• [Exercises]
1 – Return the stretch of the passage on Ethiopia's food crisis from "ADDIS ABABA, Aug" through "wilting from hunger.", copied word for word.
2 – Retype the stretch of the entries from the line that contains "at (101, 702)." through the line that contains "center [1432, 875].", keeping every character as it appears.

• [Excerpt to read]
ADDIS ABABA, Aug 25 2008 (IPS) - The global food crisis has forced families to make grievous choices. When Mulu Baboche travelled from the Ethiopian capital to visit her home town in the drought-stricken southern countryside, she found her brother weakened, his animals emaciated and his nine children wilting from hunger.

Critics say a grain subsidy in urban centres diverts resources from millions facing starvation in the countryside. Credit:  Nicholas Benequista/IPS

Critics say a grain subsidy in urban centres diverts resources from millions facing starvation in the countryside. Credit: Nicholas Benequista/IPS

Mulu calculated that she could afford to care for one more child back in Addis Ababa, but which to choose.

"They were all so skinny; they were all the same," Mulu said, seated in her living room.

She chose the youngest, not necessarily the sickest, but her favourite. With a drought and a scarcity of food from the global food crisis leaving millions destitute and even starving, Ethiopia is faced with similar dilemma.

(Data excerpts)
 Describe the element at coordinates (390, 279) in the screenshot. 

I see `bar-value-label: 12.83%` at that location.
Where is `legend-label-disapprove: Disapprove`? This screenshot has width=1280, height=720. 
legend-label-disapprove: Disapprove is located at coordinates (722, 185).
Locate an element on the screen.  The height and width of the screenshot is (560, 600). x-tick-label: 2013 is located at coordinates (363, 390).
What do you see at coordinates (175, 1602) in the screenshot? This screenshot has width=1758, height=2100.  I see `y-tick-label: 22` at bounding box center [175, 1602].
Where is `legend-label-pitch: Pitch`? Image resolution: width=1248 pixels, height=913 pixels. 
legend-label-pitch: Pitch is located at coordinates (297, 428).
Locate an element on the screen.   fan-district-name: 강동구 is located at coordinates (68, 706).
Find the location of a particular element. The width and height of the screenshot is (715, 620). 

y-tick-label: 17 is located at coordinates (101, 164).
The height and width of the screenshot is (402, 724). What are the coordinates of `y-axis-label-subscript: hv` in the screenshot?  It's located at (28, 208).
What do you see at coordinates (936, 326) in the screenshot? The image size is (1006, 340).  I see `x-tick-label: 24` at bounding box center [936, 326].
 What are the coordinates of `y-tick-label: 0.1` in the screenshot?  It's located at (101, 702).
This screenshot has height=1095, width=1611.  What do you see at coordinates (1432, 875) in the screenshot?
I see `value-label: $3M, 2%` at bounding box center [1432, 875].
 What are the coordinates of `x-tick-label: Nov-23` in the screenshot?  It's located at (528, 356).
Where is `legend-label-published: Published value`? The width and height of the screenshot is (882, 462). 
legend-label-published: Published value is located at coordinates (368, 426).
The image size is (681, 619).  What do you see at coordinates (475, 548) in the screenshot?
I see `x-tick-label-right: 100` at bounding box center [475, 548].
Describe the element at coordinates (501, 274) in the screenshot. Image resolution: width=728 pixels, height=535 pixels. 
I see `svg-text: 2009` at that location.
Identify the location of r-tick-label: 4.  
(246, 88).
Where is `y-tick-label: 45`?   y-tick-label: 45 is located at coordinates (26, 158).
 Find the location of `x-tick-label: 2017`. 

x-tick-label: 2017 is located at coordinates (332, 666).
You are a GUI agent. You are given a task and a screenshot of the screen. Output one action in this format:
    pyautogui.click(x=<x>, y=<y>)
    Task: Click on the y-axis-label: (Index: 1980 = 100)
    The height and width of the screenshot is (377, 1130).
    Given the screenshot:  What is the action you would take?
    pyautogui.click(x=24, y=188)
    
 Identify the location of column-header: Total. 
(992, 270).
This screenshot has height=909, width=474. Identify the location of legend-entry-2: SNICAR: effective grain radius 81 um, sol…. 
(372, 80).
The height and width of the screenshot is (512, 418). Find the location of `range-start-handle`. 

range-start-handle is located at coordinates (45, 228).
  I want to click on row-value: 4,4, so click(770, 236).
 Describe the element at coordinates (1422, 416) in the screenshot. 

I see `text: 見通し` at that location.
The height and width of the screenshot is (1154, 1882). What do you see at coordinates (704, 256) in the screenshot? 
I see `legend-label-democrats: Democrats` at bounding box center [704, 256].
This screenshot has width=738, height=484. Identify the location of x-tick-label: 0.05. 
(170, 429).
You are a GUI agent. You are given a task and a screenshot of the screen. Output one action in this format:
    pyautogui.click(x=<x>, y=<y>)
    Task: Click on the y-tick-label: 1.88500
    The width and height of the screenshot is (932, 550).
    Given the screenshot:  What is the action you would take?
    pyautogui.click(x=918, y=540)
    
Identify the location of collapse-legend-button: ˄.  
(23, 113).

• [Numbered responses]
1 –
ADDIS ABABA, Aug 25 2008 (IPS) - The global food crisis has forced families to make grievous choices. When Mulu Baboche travelled from the Ethiopian capital to visit her home town in the drought-stricken southern countryside, she found her brother weakened, his animals emaciated and his nine children wilting from hunger.

2 –
 What are the coordinates of `y-tick-label: 0.1` in the screenshot?  It's located at (101, 702).
This screenshot has height=1095, width=1611.  What do you see at coordinates (1432, 875) in the screenshot?
I see `value-label: $3M, 2%` at bounding box center [1432, 875].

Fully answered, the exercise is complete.